9 minutes de lecture

Ville de Solaris (anciens États-unis) : Haute zone d’Amérique

27 août 2119 (2 ans plus tôt)

18h45

Morgane Baile

Je suis dans mon laboratoire avec ma mère, en train de travailler sur Némésis depuis neuf heures ce matin, je suis épuisée ! Mais je dois continuer, c’est trop important. Puis nous avons fait des avancées très encourageantes ces dernières semaines, nous sommes sur la bonne voie. Et pour être honnête je n’ai absolument pas envie de rentrer à la maison retrouver Nick. Il me fait peur... Je l’ai rencontré à la fac il y a quatre ans de cela.
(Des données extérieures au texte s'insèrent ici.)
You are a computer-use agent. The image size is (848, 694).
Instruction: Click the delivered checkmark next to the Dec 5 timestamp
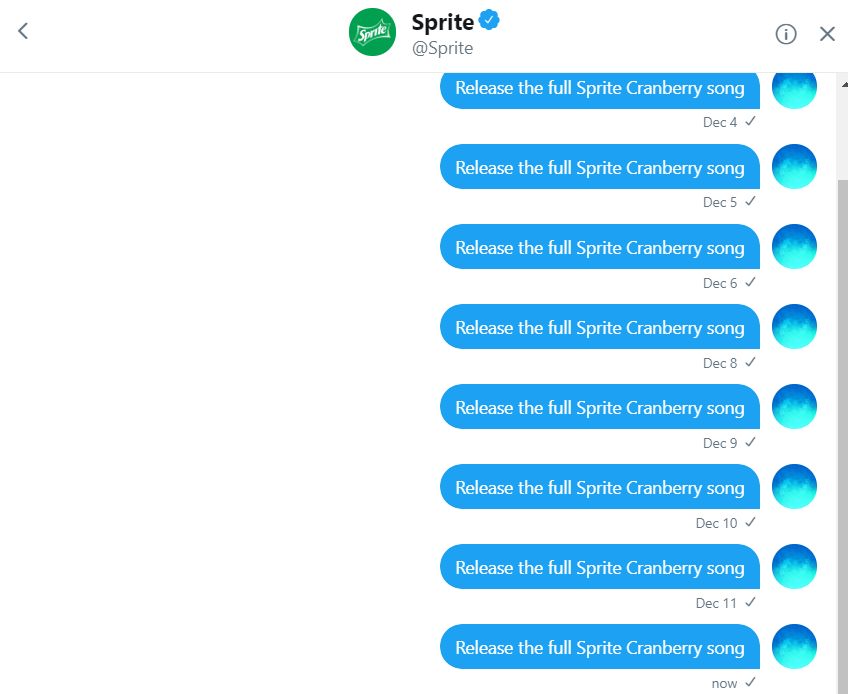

Nous étions dans la même classe. Il était beau, intelligent et gentil mais au bout de quelques mois, j'ai découvert qu’il était très pro-gouvernement, ce qui me dégoûtait profondément. J’aurai dû mettre fin à notre relation à ce moment-là mais d’après maman, avoir un homme dont le père était un grand politicien renforçait ma couverture. Je suis donc resté avec lui en faisant semblant d’être d’accord avec ses idées politiques extrêmes. J’ai pris sur moi, nous avons emménagé ensemble il y a deux ans et nous nous sommes mariés l’année dernière. J’ai cru mourir ce jour-là. Je dois donc rentrer chez moi et faire semblant d’aimer un homme que je méprise, et ceux, chaque jour de ma vie depuis. C’est de plus en plus insupportable. Il me traitait bien au début, mais je suis passée à un échelon supérieur au sien il y a quelques mois de cela et il ne l’a pas supporté. Il est devenu aigri puis violent et... Rentrer chez moi est désormais un cauchemar. J’aimerai pouvoir le quitter mais c’est impossible, une femme de mon âge se doit d’avoir un homme dans sa vie et ne peux pas prendre la décision de quitter son mari. Ça serait très mal vu.

J’ai assez travaillé pour aujourd’hui, j’ai le cerveau en compote je ne suis plus efficace. Je remballe mes affaires, ce que ma mère, qui semble aussi exténuée que moi, remarque tout de suite.

- Demain soir j’ai besoin de toi ma puce. La nouvelle version de Némésis sera prête vers vingt heures, il faudra faire le test animal, me prévient-t-elle, concentrée sur son microscope.

- Demain impossible, je dois voir Carole. Je m’en occuperai après-demain, ça peut attendre.

- Morgane… répond-t-elle exaspérée en me fixant. Ta priorité doit rester la mission.

- Oui, mais en l'occurrence il n’y a rien d’urgent. Je ne l’ai pas vu depuis plus d’une semaine, j’ai besoin de la voir. Ça m’aide à tenir.

Elle me regarde avec tristesse, ou pitié je ne sais pas. Maman n’a pas le meilleur instinct maternel au monde mais elle fait ce qu’elle peut et essaie de toujours être là pour moi. Elle n’a jamais vu ma relation avec Carole d’un bon oeil, ce qu’elle dit ensuite ne me surprend donc pas mais ne m'énerve pas moins pour autant :

- Tu sais que votre relation est dangereuse Morgane. Je sais que...

- Non tu ne sais rien maman ! je la coupe en m'emportant quelque peu. T’es pas à ma place tu sais pas ce que ça fait !

- J’aimerais que ça soit possible entre vous, mais si on vous découvre vous serez puni, tu le sais très bien.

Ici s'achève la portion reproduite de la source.